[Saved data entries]
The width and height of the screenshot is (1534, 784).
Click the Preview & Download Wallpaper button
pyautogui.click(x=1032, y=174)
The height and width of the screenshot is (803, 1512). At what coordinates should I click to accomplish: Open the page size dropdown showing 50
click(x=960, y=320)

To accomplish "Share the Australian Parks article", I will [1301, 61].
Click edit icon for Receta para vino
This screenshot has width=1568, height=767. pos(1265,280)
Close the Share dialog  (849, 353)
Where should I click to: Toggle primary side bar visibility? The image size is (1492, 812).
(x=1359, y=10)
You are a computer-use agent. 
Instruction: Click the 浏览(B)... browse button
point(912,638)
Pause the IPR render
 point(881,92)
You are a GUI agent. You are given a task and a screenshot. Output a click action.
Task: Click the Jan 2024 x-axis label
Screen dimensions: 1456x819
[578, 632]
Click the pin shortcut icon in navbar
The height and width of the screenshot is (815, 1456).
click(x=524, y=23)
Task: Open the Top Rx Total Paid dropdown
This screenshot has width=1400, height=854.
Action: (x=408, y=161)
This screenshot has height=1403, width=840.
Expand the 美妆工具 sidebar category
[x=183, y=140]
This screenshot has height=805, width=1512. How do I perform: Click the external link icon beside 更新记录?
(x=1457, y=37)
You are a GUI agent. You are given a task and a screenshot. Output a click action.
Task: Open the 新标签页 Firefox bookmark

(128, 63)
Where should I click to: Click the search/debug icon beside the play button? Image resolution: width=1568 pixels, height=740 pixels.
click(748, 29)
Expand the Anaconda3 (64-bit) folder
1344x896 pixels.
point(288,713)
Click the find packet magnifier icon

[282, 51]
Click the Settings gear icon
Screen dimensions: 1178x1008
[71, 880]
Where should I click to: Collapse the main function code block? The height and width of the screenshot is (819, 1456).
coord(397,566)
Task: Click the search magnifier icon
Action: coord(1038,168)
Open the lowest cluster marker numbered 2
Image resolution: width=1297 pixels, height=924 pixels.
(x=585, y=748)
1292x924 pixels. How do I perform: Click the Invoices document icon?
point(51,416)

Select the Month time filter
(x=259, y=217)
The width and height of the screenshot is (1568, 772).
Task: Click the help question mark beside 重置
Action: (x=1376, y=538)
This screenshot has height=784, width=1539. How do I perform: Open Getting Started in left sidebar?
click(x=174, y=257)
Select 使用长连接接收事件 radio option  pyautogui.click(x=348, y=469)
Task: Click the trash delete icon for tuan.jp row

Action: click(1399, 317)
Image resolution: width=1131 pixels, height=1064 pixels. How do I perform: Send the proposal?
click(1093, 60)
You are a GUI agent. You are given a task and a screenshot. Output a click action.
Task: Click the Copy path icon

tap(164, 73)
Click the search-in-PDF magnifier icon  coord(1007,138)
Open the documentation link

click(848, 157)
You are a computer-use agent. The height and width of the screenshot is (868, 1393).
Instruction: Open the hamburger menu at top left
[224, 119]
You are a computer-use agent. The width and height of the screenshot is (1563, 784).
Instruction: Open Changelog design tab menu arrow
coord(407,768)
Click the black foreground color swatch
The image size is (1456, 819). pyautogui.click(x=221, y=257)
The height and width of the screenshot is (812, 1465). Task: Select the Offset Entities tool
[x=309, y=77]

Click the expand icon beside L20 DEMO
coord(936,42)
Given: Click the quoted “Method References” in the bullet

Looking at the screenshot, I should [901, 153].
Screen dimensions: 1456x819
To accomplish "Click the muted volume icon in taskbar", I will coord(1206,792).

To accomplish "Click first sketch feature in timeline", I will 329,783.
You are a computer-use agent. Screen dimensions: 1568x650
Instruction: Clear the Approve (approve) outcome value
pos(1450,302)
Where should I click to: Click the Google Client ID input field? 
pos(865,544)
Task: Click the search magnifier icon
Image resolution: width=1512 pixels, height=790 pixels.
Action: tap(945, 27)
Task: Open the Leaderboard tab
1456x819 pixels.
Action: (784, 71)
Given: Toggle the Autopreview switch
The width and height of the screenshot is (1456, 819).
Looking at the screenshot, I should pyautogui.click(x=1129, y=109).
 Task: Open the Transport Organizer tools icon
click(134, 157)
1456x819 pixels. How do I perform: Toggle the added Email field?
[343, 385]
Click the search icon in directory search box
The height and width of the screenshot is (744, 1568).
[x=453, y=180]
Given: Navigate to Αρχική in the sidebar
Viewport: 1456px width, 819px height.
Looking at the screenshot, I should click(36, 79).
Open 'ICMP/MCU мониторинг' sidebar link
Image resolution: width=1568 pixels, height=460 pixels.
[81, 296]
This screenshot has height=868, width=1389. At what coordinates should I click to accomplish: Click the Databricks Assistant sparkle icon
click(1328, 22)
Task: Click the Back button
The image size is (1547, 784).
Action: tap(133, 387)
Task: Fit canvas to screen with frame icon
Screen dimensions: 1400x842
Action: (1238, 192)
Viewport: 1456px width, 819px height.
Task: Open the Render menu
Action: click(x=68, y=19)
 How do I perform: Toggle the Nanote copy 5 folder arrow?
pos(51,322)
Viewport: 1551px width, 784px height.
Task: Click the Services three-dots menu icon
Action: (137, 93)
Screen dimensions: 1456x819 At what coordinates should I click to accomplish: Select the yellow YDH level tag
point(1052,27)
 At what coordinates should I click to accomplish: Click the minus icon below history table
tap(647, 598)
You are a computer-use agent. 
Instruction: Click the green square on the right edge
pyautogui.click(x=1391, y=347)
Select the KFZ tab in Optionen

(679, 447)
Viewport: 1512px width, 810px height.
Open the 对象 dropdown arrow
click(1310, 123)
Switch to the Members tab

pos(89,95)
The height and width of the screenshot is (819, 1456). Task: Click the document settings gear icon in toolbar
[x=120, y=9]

— WORK REQUIRED —
Scan the data above for the word "will". Copy every line in which it is found.

— RESULT OF THE TASK —
To accomplish "Share the Australian Parks article", I will [1301, 61].
To accomplish "Click the muted volume icon in taskbar", I will coord(1206,792).
To accomplish "Click first sketch feature in timeline", I will 329,783.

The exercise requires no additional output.